Records of locating words and items:

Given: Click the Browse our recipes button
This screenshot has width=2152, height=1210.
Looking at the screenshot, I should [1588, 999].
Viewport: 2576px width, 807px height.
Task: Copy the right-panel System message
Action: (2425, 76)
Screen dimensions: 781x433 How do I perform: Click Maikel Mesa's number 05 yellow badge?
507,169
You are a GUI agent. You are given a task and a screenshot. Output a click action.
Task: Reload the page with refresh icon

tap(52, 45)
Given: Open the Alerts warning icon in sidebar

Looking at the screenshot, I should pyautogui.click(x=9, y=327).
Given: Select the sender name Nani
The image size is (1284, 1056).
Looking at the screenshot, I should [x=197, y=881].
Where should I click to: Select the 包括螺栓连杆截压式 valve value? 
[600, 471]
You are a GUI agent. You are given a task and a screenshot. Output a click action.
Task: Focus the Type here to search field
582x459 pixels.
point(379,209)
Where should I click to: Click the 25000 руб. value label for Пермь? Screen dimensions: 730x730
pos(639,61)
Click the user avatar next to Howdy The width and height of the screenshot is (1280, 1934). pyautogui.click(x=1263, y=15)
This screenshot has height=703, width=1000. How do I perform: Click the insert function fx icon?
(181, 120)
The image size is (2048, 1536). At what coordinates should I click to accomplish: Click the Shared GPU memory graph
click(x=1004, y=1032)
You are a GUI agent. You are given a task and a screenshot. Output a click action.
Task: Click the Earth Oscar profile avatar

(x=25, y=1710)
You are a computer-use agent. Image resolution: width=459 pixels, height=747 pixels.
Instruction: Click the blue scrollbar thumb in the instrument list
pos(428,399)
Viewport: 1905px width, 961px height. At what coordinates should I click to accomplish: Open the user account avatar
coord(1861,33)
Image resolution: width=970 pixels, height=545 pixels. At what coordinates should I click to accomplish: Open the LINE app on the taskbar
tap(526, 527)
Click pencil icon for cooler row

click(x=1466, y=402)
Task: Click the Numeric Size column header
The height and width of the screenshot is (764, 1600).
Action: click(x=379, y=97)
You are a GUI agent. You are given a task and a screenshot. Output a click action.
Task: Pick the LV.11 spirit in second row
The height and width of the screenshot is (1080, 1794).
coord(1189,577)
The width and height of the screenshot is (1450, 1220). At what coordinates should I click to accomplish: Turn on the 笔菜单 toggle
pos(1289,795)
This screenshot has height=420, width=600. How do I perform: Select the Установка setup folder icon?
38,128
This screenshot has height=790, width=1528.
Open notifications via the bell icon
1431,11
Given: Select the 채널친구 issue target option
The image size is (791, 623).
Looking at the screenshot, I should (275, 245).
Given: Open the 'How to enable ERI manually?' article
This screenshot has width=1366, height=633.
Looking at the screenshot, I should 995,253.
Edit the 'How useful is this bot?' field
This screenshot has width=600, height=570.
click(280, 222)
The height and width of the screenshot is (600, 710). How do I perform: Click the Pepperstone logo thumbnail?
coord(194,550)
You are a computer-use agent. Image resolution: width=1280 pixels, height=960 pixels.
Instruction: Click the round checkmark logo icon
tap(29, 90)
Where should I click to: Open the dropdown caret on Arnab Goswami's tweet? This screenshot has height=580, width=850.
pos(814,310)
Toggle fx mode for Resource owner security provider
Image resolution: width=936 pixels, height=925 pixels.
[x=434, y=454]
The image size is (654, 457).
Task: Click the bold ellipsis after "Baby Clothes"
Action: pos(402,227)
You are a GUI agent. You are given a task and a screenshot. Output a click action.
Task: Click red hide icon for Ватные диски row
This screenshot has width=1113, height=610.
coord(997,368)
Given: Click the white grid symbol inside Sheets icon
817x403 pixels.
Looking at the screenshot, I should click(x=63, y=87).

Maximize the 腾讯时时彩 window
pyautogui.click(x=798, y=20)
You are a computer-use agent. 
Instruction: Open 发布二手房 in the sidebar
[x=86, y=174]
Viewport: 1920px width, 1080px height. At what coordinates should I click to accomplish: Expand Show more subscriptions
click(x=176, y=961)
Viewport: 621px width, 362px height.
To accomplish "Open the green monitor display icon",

DIRECTIONS FOR THIS TASK: Render the lines, starting at the beginning of the records and ending at the line containing "Action: (2425, 76)", as a Markdown table with the columns Number and Record line. Include both ends and omit any blank lines.

SOLUTION FOR THIS PROBLEM:
| Number | Record line |
|---|---|
| 1 | Given: Click the Browse our recipes button |
| 2 | This screenshot has width=2152, height=1210. |
| 3 | Looking at the screenshot, I should [1588, 999]. |
| 4 | Viewport: 2576px width, 807px height. |
| 5 | Task: Copy the right-panel System message |
| 6 | Action: (2425, 76) |